• Welcome to Overclockers Forums! Join us to reply in threads, receive reduced ads, and to customize your site experience!

[Q] Liquid cooling a Power Supply?

Overclockers is supported by our readers. When you click a link to make a purchase, we may earn a commission. Learn More.

SkyChotik

Member
Joined
Feb 20, 2012
Location
Wisconsin, USA
I was thinking about liquid cooling my power supply. I know it may raise my temps, and I've already voided my warranty on it by modifying the modular-plate on it.

I was thinking about using two smaller ramblocks mounted to the already-existing heatsinks.

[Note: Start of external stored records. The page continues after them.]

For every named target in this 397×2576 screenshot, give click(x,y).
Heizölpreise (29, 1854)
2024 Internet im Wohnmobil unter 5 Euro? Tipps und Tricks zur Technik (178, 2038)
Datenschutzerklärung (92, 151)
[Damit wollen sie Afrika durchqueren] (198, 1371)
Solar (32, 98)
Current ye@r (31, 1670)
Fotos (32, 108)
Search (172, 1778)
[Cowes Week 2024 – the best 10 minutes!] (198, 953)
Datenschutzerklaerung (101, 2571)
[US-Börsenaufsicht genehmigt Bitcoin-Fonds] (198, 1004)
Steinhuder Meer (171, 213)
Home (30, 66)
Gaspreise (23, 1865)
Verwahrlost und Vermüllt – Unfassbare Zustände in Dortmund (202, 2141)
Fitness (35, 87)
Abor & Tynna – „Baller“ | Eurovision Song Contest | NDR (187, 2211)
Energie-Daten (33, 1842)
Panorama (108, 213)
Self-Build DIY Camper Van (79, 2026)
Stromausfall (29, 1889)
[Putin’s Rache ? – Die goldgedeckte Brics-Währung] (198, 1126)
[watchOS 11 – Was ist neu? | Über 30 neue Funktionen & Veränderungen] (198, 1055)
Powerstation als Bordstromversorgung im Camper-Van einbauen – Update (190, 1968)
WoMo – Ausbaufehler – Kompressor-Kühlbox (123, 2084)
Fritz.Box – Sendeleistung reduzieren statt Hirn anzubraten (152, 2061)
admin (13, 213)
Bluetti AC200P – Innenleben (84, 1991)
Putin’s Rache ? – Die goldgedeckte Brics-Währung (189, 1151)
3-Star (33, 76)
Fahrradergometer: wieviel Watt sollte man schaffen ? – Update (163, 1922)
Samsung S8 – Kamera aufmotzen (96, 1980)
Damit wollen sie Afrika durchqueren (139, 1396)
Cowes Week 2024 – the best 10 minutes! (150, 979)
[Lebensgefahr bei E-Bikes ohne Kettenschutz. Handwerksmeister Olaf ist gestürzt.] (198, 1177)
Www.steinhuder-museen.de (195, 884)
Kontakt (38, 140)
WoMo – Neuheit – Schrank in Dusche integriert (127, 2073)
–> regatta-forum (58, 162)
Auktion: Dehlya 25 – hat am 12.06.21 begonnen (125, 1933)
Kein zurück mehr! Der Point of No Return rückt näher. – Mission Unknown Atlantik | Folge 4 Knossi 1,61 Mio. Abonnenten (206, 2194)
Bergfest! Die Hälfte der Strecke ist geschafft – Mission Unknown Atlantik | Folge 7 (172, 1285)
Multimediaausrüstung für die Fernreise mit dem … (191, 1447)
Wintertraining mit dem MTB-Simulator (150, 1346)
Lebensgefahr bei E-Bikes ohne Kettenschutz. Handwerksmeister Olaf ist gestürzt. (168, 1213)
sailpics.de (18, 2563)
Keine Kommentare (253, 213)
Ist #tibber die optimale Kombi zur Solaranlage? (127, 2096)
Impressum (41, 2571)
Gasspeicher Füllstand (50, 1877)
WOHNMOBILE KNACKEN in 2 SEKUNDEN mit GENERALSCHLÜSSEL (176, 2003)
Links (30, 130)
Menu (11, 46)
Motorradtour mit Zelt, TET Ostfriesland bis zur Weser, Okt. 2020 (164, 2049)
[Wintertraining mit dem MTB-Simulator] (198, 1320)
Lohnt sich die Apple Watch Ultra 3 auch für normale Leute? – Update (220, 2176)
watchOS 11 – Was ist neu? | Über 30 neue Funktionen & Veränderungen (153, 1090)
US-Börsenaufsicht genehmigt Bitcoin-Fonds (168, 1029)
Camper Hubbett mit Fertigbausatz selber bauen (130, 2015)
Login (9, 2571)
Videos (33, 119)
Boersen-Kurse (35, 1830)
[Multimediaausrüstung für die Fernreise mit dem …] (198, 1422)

Would this work? Also, what type of ramblock would have the ability to mount to my PSU's heatsinks?

I have the OCZ ZT-750W.

It's currently running fanless due to the fan having three fins that are broken off.
 
I strongly recommend replacing the fan, for starters.

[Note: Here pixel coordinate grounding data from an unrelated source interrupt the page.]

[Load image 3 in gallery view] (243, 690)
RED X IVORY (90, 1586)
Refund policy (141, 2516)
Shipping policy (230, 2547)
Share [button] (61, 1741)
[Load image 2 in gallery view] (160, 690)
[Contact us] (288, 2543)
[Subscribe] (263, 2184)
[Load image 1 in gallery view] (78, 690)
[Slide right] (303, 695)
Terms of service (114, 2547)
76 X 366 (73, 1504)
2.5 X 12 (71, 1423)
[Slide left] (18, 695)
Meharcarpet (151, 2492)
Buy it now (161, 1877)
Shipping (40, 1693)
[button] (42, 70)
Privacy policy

The main difficulty with water cooled PSUs, and why we don't see many of them (there are a few), is that the capacitors need cooling too. Not a ton, just some airflow is fine, but without it they will eventually die when subjected to a high load.
This is why passively cooled units tend to be massively over rated, they tend to have internals sized for an 800w unit on a 400w unit.

Now for the most part those ZT units use pretty good caps, so if the load is on the small side and it still has some case airflow going through the PSU, it would probably live.
The idea of intentionally putting water inside a PSU is a bit scary to me.
Most of the computer runs at 12 V or lower, very safe.
The PSU internally runs at 380 V on the primary side and AC mains voltage on the input side. A leak that gets that 380 V or mains AC into the WC system itself could quite easily fry you. I don't want that!

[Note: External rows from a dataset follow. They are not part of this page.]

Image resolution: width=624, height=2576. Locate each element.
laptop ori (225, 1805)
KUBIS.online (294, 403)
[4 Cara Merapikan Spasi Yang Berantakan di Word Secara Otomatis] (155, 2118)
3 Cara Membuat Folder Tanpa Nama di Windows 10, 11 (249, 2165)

I'm not saying it cannot be done, mind you, but you must be very very very very very very careful about it, and be mindful that even stuff without heatsinks needs cooling.
 
Cut the wires, find a new fan of the proper size, cut its wires, solder the 2pin connector wires to the new fan wires, red to red and black to black. Yellow you can cut off right at the fan so it doesn't get in the way.